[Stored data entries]
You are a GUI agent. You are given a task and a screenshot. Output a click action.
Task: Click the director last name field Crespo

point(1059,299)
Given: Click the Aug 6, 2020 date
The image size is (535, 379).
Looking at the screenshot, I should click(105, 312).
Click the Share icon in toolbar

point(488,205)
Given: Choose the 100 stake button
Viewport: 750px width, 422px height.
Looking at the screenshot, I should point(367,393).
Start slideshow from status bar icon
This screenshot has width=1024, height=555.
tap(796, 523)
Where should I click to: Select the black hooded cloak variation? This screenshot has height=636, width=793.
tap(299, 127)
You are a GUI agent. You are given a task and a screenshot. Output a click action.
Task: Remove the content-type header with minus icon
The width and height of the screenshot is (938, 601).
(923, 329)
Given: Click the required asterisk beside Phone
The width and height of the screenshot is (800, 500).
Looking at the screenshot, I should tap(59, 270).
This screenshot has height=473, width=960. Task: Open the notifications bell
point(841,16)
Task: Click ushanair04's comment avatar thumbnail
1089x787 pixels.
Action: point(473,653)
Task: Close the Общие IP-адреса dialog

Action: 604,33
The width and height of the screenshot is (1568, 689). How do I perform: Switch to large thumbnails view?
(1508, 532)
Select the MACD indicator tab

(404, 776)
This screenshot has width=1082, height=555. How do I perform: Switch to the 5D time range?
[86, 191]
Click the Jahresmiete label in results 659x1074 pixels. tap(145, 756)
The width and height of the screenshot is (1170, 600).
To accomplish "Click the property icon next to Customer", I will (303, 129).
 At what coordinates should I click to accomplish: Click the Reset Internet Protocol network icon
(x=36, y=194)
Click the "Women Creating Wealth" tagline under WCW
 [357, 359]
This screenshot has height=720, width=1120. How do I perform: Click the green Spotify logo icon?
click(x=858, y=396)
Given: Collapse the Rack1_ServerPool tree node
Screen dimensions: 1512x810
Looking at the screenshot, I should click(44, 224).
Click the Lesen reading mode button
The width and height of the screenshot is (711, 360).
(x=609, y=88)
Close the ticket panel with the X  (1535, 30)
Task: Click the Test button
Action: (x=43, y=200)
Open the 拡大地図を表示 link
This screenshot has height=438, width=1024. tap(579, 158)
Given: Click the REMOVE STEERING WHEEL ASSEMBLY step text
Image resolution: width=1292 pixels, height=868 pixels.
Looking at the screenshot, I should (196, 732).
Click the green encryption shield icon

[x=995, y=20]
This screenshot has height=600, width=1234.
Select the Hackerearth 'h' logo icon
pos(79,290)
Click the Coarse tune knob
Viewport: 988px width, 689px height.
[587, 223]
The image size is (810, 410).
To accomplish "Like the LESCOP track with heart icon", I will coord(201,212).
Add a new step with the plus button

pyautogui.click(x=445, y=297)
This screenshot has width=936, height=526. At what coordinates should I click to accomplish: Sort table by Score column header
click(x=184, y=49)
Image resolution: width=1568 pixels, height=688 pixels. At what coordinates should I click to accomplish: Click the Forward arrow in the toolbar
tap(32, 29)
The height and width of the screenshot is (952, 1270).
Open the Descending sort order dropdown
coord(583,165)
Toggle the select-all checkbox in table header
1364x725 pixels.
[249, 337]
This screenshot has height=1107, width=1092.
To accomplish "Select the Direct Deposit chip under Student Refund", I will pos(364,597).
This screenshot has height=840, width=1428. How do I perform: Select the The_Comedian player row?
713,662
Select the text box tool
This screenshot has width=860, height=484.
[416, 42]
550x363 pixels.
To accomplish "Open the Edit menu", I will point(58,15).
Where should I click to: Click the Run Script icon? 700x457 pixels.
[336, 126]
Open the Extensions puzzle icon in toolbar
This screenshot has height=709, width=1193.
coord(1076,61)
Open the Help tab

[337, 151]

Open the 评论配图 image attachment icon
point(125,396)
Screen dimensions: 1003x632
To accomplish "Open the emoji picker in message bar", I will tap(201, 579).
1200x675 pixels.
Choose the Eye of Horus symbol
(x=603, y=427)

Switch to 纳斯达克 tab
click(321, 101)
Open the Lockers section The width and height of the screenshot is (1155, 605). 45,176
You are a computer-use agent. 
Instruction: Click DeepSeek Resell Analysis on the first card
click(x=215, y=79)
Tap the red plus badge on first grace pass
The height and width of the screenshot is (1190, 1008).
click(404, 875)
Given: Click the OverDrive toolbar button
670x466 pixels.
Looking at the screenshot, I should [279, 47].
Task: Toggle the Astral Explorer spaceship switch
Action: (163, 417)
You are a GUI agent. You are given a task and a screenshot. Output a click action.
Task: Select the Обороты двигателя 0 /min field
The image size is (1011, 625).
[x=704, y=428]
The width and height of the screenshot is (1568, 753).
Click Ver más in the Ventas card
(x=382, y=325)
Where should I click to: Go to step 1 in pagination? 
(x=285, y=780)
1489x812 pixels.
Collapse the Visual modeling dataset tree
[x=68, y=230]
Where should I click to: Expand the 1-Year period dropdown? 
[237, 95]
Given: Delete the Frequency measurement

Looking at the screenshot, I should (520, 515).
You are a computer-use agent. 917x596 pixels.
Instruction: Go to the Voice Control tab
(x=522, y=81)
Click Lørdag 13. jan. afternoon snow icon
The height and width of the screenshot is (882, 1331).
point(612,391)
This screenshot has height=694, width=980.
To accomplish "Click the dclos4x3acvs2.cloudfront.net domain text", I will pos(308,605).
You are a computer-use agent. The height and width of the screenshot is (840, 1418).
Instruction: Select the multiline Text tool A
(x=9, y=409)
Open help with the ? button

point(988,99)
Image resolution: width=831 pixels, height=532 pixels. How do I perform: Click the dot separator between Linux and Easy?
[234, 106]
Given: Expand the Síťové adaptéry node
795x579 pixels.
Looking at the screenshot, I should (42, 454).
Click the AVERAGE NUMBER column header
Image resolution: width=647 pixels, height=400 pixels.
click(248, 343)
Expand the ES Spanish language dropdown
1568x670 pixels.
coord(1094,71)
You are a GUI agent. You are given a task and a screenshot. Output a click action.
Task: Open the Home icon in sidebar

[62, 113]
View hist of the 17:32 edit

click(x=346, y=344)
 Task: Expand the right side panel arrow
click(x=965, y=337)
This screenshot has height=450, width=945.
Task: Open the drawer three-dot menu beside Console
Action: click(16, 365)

**Action item**
Your response needs to restate the lines above exactly.

**Exercise result**
You are a GUI agent. You are given a task and a screenshot. Output a click action.
Task: Click the director last name field Crespo

point(1059,299)
Given: Click the Aug 6, 2020 date
The image size is (535, 379).
Looking at the screenshot, I should click(105, 312).
Click the Share icon in toolbar

point(488,205)
Given: Choose the 100 stake button
Viewport: 750px width, 422px height.
Looking at the screenshot, I should point(367,393).
Start slideshow from status bar icon
This screenshot has width=1024, height=555.
tap(796, 523)
Where should I click to: Select the black hooded cloak variation? This screenshot has height=636, width=793.
tap(299, 127)
You are a GUI agent. You are given a task and a screenshot. Output a click action.
Task: Remove the content-type header with minus icon
The width and height of the screenshot is (938, 601).
(923, 329)
Given: Click the required asterisk beside Phone
The width and height of the screenshot is (800, 500).
Looking at the screenshot, I should tap(59, 270).
This screenshot has height=473, width=960. Task: Open the notifications bell
point(841,16)
Task: Click ushanair04's comment avatar thumbnail
1089x787 pixels.
Action: point(473,653)
Task: Close the Общие IP-адреса dialog

Action: 604,33
The width and height of the screenshot is (1568, 689). How do I perform: Switch to large thumbnails view?
(1508, 532)
Select the MACD indicator tab

(404, 776)
This screenshot has width=1082, height=555. How do I perform: Switch to the 5D time range?
[86, 191]
Click the Jahresmiete label in results 659x1074 pixels. tap(145, 756)
The width and height of the screenshot is (1170, 600).
To accomplish "Click the property icon next to Customer", I will (303, 129).
 At what coordinates should I click to accomplish: Click the Reset Internet Protocol network icon
(x=36, y=194)
Click the "Women Creating Wealth" tagline under WCW
 [357, 359]
This screenshot has height=720, width=1120. How do I perform: Click the green Spotify logo icon?
click(x=858, y=396)
Given: Collapse the Rack1_ServerPool tree node
Screen dimensions: 1512x810
Looking at the screenshot, I should click(44, 224).
Click the Lesen reading mode button
The width and height of the screenshot is (711, 360).
(x=609, y=88)
Close the ticket panel with the X  (1535, 30)
Task: Click the Test button
Action: (x=43, y=200)
Open the 拡大地図を表示 link
This screenshot has height=438, width=1024. tap(579, 158)
Given: Click the REMOVE STEERING WHEEL ASSEMBLY step text
Image resolution: width=1292 pixels, height=868 pixels.
Looking at the screenshot, I should (196, 732).
Click the green encryption shield icon

[x=995, y=20]
This screenshot has height=600, width=1234.
Select the Hackerearth 'h' logo icon
pos(79,290)
Click the Coarse tune knob
Viewport: 988px width, 689px height.
[587, 223]
The image size is (810, 410).
To accomplish "Like the LESCOP track with heart icon", I will coord(201,212).
Add a new step with the plus button

pyautogui.click(x=445, y=297)
This screenshot has width=936, height=526. At what coordinates should I click to accomplish: Sort table by Score column header
click(x=184, y=49)
Image resolution: width=1568 pixels, height=688 pixels. At what coordinates should I click to accomplish: Click the Forward arrow in the toolbar
tap(32, 29)
The height and width of the screenshot is (952, 1270).
Open the Descending sort order dropdown
coord(583,165)
Toggle the select-all checkbox in table header
1364x725 pixels.
[249, 337]
This screenshot has height=1107, width=1092.
To accomplish "Select the Direct Deposit chip under Student Refund", I will pos(364,597).
This screenshot has height=840, width=1428. How do I perform: Select the The_Comedian player row?
713,662
Select the text box tool
This screenshot has width=860, height=484.
[416, 42]
550x363 pixels.
To accomplish "Open the Edit menu", I will point(58,15).
Where should I click to: Click the Run Script icon? 700x457 pixels.
[336, 126]
Open the Extensions puzzle icon in toolbar
This screenshot has height=709, width=1193.
coord(1076,61)
Open the Help tab

[337, 151]

Open the 评论配图 image attachment icon
point(125,396)
Screen dimensions: 1003x632
To accomplish "Open the emoji picker in message bar", I will tap(201, 579).
1200x675 pixels.
Choose the Eye of Horus symbol
(x=603, y=427)

Switch to 纳斯达克 tab
click(321, 101)
Open the Lockers section The width and height of the screenshot is (1155, 605). 45,176
You are a computer-use agent. 
Instruction: Click DeepSeek Resell Analysis on the first card
click(x=215, y=79)
Tap the red plus badge on first grace pass
The height and width of the screenshot is (1190, 1008).
click(404, 875)
Given: Click the OverDrive toolbar button
670x466 pixels.
Looking at the screenshot, I should [279, 47].
Task: Toggle the Astral Explorer spaceship switch
Action: (163, 417)
You are a GUI agent. You are given a task and a screenshot. Output a click action.
Task: Select the Обороты двигателя 0 /min field
The image size is (1011, 625).
[x=704, y=428]
The width and height of the screenshot is (1568, 753).
Click Ver más in the Ventas card
(x=382, y=325)
Where should I click to: Go to step 1 in pagination? 
(x=285, y=780)
1489x812 pixels.
Collapse the Visual modeling dataset tree
[x=68, y=230]
Where should I click to: Expand the 1-Year period dropdown? 
[237, 95]
Given: Delete the Frequency measurement

Looking at the screenshot, I should (520, 515).
You are a computer-use agent. 917x596 pixels.
Instruction: Go to the Voice Control tab
(x=522, y=81)
Click Lørdag 13. jan. afternoon snow icon
The height and width of the screenshot is (882, 1331).
point(612,391)
This screenshot has height=694, width=980.
To accomplish "Click the dclos4x3acvs2.cloudfront.net domain text", I will pos(308,605).
You are a computer-use agent. The height and width of the screenshot is (840, 1418).
Instruction: Select the multiline Text tool A
(x=9, y=409)
Open help with the ? button

point(988,99)
Image resolution: width=831 pixels, height=532 pixels. How do I perform: Click the dot separator between Linux and Easy?
[234, 106]
Given: Expand the Síťové adaptéry node
795x579 pixels.
Looking at the screenshot, I should (42, 454).
Click the AVERAGE NUMBER column header
Image resolution: width=647 pixels, height=400 pixels.
click(248, 343)
Expand the ES Spanish language dropdown
1568x670 pixels.
coord(1094,71)
You are a GUI agent. You are given a task and a screenshot. Output a click action.
Task: Open the Home icon in sidebar

[62, 113]
View hist of the 17:32 edit

click(x=346, y=344)
 Task: Expand the right side panel arrow
click(x=965, y=337)
This screenshot has height=450, width=945.
Task: Open the drawer three-dot menu beside Console
Action: click(16, 365)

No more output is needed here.